Tests can be split into a configurable number of buckets and then the tests for one of those buckets can be then run. This is a step towards being able to parallelise test runs. The mechanism for choosing buckets is stable so this will work locally or in a distributed environment.

To post a comment you must log in.
Revision history for this message
Mike Pontillo (mpontillo) wrote :

Looks good to me; mostly-minor comments below.

I won't block you on it, but I would seriously consider using a standards-based hash algorithm for better pseudo-random distribution. See comments below.

review: Approve
Revision history for this message
Mike Pontillo (mpontillo) wrote :

Argh.
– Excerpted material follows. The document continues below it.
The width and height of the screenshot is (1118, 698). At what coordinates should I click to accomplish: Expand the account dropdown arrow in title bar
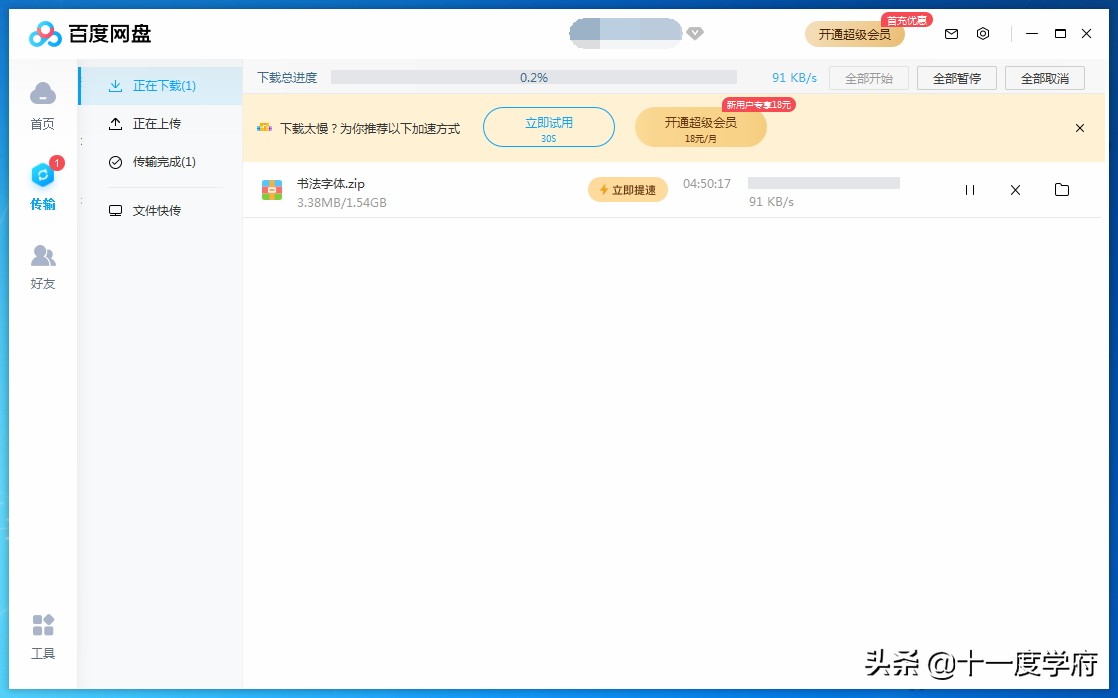click(x=695, y=33)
Launchpad ate my most important comment, on line ~140 where you do the hash. (Mental note: press little save tickbox-button next time.) Basically I think you should do something like:

from hashlib import sha1

def _getHashValue(test_id):
    return int(sha1(test_id.encode('utf-8')).hexdigest(), 16)
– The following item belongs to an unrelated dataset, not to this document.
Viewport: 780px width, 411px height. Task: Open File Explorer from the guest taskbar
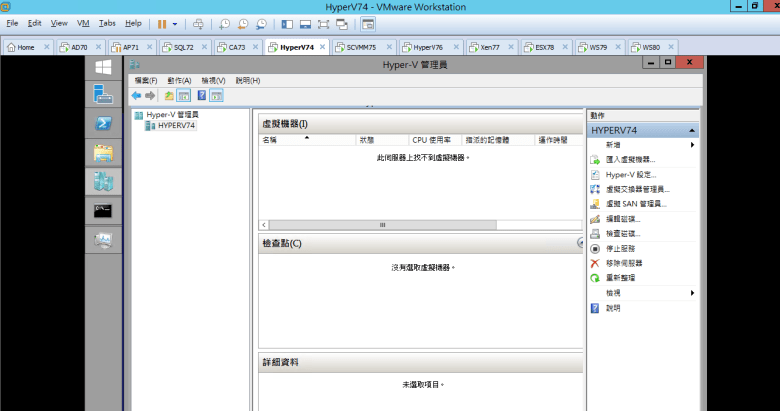pyautogui.click(x=103, y=152)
You could then take the modulus of `_getHashValue(test.id())` to get your bucket.

Though my inner crypto nerd tells me otherwise, what you have is probably fine. But using a cryptographic-quality hash should lead to more evenly distributed test cases.

Revision history for this message
Gavin Panella (allenap) wrote :

Thanks for all your useful suggestions!

Revision history for this message
Gavin Panella (allenap) wrote :

> Argh. Launchpad ate my most important comment, on line ~140 where you
> do the hash. (Mental note: press little save tickbox-button next
> time.) Basically I think you should do something like:
>
> from hashlib import sha1
>
> def _getHashValue(test_id):
> return int(sha1(test_id.encode('utf-8')).hexdigest(), 16)
>
> You could then take the modulus of `_getHashValue(test.id())` to get
> your bucket.
>
> Though my inner crypto nerd tells me otherwise, what you have is
> probably fine. But using a cryptographic-quality hash should lead to
> more evenly distributed test cases.

This interested me, so I checked it out.

Using http://paste.ubuntu.com/23832921/, I printed out the bucket sizes
when between 2 and 10 buckets are desired, then calculated the mean
absolute deviation for each, and a mean of those figures for each
hashing method.

The results at http://paste.ubuntu.com/23832909/ indicate that:

- For the region, SHA1 is slightly fairer than the sum-of-code-points
  method, but that SHA256 is less fair.

- For the rack, sum-of-code-points is the most fair, and that SHA256 is
  fairer than SHA1.

That's certainly not what I would have expected.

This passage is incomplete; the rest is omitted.